Entries for locating text and elements
_ _ _ _ _

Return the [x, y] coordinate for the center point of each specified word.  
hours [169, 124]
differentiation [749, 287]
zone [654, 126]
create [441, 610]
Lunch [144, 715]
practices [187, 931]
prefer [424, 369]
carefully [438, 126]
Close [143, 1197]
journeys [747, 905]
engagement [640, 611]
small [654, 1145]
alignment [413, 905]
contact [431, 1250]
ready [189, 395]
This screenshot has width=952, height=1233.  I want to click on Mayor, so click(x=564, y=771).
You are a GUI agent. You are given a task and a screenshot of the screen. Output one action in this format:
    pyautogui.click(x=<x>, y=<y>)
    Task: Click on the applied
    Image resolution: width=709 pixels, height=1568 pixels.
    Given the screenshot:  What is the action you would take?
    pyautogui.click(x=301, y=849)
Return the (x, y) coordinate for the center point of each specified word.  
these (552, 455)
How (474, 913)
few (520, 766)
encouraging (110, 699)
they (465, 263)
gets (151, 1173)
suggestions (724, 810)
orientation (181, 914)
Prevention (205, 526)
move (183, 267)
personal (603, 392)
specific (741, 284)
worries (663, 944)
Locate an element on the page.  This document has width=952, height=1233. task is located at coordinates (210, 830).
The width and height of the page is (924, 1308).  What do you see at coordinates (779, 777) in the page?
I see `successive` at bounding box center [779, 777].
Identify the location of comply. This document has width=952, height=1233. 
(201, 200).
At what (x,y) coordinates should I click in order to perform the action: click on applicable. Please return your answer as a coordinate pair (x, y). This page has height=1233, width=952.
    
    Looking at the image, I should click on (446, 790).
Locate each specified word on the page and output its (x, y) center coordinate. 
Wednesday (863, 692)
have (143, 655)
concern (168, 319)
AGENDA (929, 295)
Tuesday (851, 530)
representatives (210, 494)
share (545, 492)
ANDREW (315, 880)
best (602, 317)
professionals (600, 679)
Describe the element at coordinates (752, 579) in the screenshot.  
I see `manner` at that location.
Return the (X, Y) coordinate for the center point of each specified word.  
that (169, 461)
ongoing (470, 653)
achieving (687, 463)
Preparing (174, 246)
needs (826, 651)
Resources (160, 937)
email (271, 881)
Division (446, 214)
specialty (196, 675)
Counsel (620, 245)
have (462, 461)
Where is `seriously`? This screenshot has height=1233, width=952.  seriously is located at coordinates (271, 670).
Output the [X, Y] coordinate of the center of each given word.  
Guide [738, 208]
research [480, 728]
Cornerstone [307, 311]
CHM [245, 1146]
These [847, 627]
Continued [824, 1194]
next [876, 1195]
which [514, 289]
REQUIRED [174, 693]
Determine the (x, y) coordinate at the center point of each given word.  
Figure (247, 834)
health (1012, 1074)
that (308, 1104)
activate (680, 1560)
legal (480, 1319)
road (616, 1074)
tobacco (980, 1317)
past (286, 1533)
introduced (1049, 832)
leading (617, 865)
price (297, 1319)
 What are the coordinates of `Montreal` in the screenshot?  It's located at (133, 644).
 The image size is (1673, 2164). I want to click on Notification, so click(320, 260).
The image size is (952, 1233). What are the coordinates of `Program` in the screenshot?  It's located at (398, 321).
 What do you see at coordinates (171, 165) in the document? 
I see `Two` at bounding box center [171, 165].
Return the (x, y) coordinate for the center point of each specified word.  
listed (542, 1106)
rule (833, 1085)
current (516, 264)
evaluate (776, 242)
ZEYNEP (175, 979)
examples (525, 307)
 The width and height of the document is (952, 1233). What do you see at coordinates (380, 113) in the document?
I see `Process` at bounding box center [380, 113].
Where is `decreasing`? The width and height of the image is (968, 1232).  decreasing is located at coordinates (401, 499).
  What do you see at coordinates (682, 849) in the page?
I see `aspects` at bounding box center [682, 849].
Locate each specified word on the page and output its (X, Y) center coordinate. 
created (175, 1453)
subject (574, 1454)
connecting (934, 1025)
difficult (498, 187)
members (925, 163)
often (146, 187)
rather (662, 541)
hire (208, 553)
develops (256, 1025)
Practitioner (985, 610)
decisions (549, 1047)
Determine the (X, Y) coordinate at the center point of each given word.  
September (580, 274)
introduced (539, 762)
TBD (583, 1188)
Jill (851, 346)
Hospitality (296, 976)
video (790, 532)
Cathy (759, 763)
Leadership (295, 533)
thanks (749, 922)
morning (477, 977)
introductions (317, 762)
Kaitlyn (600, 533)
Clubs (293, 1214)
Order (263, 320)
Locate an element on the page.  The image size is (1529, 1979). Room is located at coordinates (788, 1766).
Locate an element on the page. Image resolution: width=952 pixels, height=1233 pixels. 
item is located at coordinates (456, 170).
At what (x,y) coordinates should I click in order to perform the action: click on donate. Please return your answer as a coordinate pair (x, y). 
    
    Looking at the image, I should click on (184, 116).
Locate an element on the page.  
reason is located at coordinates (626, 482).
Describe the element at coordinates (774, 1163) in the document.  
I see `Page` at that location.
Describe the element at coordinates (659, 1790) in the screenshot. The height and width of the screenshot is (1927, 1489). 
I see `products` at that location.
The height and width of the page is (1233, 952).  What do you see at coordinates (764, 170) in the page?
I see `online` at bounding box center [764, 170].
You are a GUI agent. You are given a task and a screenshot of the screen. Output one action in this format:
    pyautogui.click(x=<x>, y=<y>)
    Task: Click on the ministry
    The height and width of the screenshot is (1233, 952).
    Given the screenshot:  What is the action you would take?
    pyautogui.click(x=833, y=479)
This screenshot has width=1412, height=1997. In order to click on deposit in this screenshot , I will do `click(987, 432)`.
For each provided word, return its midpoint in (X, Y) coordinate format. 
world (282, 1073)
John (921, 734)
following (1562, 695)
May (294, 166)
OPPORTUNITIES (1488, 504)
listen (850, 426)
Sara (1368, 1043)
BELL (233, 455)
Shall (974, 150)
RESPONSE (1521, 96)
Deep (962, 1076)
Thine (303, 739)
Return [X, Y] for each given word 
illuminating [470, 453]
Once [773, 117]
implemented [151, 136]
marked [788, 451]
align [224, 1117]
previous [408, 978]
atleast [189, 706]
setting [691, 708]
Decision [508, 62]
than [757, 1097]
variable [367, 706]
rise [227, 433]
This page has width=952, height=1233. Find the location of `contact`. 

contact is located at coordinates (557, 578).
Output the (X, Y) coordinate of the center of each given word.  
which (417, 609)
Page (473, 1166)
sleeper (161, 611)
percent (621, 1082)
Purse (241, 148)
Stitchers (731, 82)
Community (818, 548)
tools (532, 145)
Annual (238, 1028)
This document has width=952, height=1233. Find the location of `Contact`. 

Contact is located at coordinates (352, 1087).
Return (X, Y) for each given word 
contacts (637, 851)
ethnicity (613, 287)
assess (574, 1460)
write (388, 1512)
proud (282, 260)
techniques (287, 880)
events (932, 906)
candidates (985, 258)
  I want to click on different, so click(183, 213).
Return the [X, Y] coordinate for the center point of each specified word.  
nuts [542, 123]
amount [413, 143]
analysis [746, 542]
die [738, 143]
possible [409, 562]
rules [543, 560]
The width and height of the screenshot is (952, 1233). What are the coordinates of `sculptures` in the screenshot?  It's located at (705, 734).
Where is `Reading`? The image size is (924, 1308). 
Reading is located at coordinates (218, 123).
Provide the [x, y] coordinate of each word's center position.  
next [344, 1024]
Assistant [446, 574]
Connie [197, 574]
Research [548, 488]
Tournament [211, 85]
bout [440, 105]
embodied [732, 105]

_ _ _ _ _

THE EXERCISE
Return all of the entries above line for line, without changing anything.

THE COMPLETED TASK
Return the [x, y] coordinate for the center point of each specified word.  
hours [169, 124]
differentiation [749, 287]
zone [654, 126]
create [441, 610]
Lunch [144, 715]
practices [187, 931]
prefer [424, 369]
carefully [438, 126]
Close [143, 1197]
journeys [747, 905]
engagement [640, 611]
small [654, 1145]
alignment [413, 905]
contact [431, 1250]
ready [189, 395]
This screenshot has width=952, height=1233.  I want to click on Mayor, so click(x=564, y=771).
You are a GUI agent. You are given a task and a screenshot of the screen. Output one action in this format:
    pyautogui.click(x=<x>, y=<y>)
    Task: Click on the applied
    Image resolution: width=709 pixels, height=1568 pixels.
    Given the screenshot:  What is the action you would take?
    pyautogui.click(x=301, y=849)
Return the (x, y) coordinate for the center point of each specified word.  
these (552, 455)
How (474, 913)
few (520, 766)
encouraging (110, 699)
they (465, 263)
gets (151, 1173)
suggestions (724, 810)
orientation (181, 914)
Prevention (205, 526)
move (183, 267)
personal (603, 392)
specific (741, 284)
worries (663, 944)
Locate an element on the page.  This document has width=952, height=1233. task is located at coordinates (210, 830).
The width and height of the page is (924, 1308).  What do you see at coordinates (779, 777) in the page?
I see `successive` at bounding box center [779, 777].
Identify the location of comply. This document has width=952, height=1233. 
(201, 200).
At what (x,y) coordinates should I click in order to perform the action: click on applicable. Please return your answer as a coordinate pair (x, y). This page has height=1233, width=952.
    
    Looking at the image, I should click on (446, 790).
Locate each specified word on the page and output its (x, y) center coordinate. 
Wednesday (863, 692)
have (143, 655)
concern (168, 319)
AGENDA (929, 295)
Tuesday (851, 530)
representatives (210, 494)
share (545, 492)
ANDREW (315, 880)
best (602, 317)
professionals (600, 679)
Describe the element at coordinates (752, 579) in the screenshot.  
I see `manner` at that location.
Return the (X, Y) coordinate for the center point of each specified word.  
that (169, 461)
ongoing (470, 653)
achieving (687, 463)
Preparing (174, 246)
needs (826, 651)
Resources (160, 937)
email (271, 881)
Division (446, 214)
specialty (196, 675)
Counsel (620, 245)
have (462, 461)
Where is `seriously`? This screenshot has height=1233, width=952.  seriously is located at coordinates (271, 670).
Output the [X, Y] coordinate of the center of each given word.  
Guide [738, 208]
research [480, 728]
Cornerstone [307, 311]
CHM [245, 1146]
These [847, 627]
Continued [824, 1194]
next [876, 1195]
which [514, 289]
REQUIRED [174, 693]
Determine the (x, y) coordinate at the center point of each given word.  
Figure (247, 834)
health (1012, 1074)
that (308, 1104)
activate (680, 1560)
legal (480, 1319)
road (616, 1074)
tobacco (980, 1317)
past (286, 1533)
introduced (1049, 832)
leading (617, 865)
price (297, 1319)
 What are the coordinates of `Montreal` in the screenshot?  It's located at (133, 644).
 The image size is (1673, 2164). I want to click on Notification, so click(320, 260).
The image size is (952, 1233). What are the coordinates of `Program` in the screenshot?  It's located at (398, 321).
 What do you see at coordinates (171, 165) in the document? 
I see `Two` at bounding box center [171, 165].
Return the (x, y) coordinate for the center point of each specified word.  
listed (542, 1106)
rule (833, 1085)
current (516, 264)
evaluate (776, 242)
ZEYNEP (175, 979)
examples (525, 307)
 The width and height of the document is (952, 1233). What do you see at coordinates (380, 113) in the document?
I see `Process` at bounding box center [380, 113].
Where is `decreasing`? The width and height of the image is (968, 1232).  decreasing is located at coordinates (401, 499).
  What do you see at coordinates (682, 849) in the page?
I see `aspects` at bounding box center [682, 849].
Locate each specified word on the page and output its (X, Y) center coordinate. 
created (175, 1453)
subject (574, 1454)
connecting (934, 1025)
difficult (498, 187)
members (925, 163)
often (146, 187)
rather (662, 541)
hire (208, 553)
develops (256, 1025)
Practitioner (985, 610)
decisions (549, 1047)
Determine the (X, Y) coordinate at the center point of each given word.  
September (580, 274)
introduced (539, 762)
TBD (583, 1188)
Jill (851, 346)
Hospitality (296, 976)
video (790, 532)
Cathy (759, 763)
Leadership (295, 533)
thanks (749, 922)
morning (477, 977)
introductions (317, 762)
Kaitlyn (600, 533)
Clubs (293, 1214)
Order (263, 320)
Locate an element on the page.  The image size is (1529, 1979). Room is located at coordinates (788, 1766).
Locate an element on the page. Image resolution: width=952 pixels, height=1233 pixels. 
item is located at coordinates (456, 170).
At what (x,y) coordinates should I click in order to perform the action: click on donate. Please return your answer as a coordinate pair (x, y). 
    
    Looking at the image, I should click on (184, 116).
Locate an element on the page.  
reason is located at coordinates (626, 482).
Describe the element at coordinates (774, 1163) in the document.  
I see `Page` at that location.
Describe the element at coordinates (659, 1790) in the screenshot. The height and width of the screenshot is (1927, 1489). 
I see `products` at that location.
The height and width of the page is (1233, 952).  What do you see at coordinates (764, 170) in the page?
I see `online` at bounding box center [764, 170].
You are a GUI agent. You are given a task and a screenshot of the screen. Output one action in this format:
    pyautogui.click(x=<x>, y=<y>)
    Task: Click on the ministry
    The height and width of the screenshot is (1233, 952).
    Given the screenshot:  What is the action you would take?
    pyautogui.click(x=833, y=479)
This screenshot has width=1412, height=1997. In order to click on deposit in this screenshot , I will do `click(987, 432)`.
For each provided word, return its midpoint in (X, Y) coordinate format. 
world (282, 1073)
John (921, 734)
following (1562, 695)
May (294, 166)
OPPORTUNITIES (1488, 504)
listen (850, 426)
Sara (1368, 1043)
BELL (233, 455)
Shall (974, 150)
RESPONSE (1521, 96)
Deep (962, 1076)
Thine (303, 739)
Return [X, Y] for each given word 
illuminating [470, 453]
Once [773, 117]
implemented [151, 136]
marked [788, 451]
align [224, 1117]
previous [408, 978]
atleast [189, 706]
setting [691, 708]
Decision [508, 62]
than [757, 1097]
variable [367, 706]
rise [227, 433]
This page has width=952, height=1233. Find the location of `contact`. 

contact is located at coordinates (557, 578).
Output the (X, Y) coordinate of the center of each given word.  
which (417, 609)
Page (473, 1166)
sleeper (161, 611)
percent (621, 1082)
Purse (241, 148)
Stitchers (731, 82)
Community (818, 548)
tools (532, 145)
Annual (238, 1028)
This document has width=952, height=1233. Find the location of `Contact`. 

Contact is located at coordinates (352, 1087).
Return (X, Y) for each given word 
contacts (637, 851)
ethnicity (613, 287)
assess (574, 1460)
write (388, 1512)
proud (282, 260)
techniques (287, 880)
events (932, 906)
candidates (985, 258)
  I want to click on different, so click(183, 213).
Return the [X, Y] coordinate for the center point of each specified word.  
nuts [542, 123]
amount [413, 143]
analysis [746, 542]
die [738, 143]
possible [409, 562]
rules [543, 560]
The width and height of the screenshot is (952, 1233). What are the coordinates of `sculptures` in the screenshot?  It's located at (705, 734).
Where is `Reading`? The image size is (924, 1308). 
Reading is located at coordinates (218, 123).
Provide the [x, y] coordinate of each word's center position.  
next [344, 1024]
Assistant [446, 574]
Connie [197, 574]
Research [548, 488]
Tournament [211, 85]
bout [440, 105]
embodied [732, 105]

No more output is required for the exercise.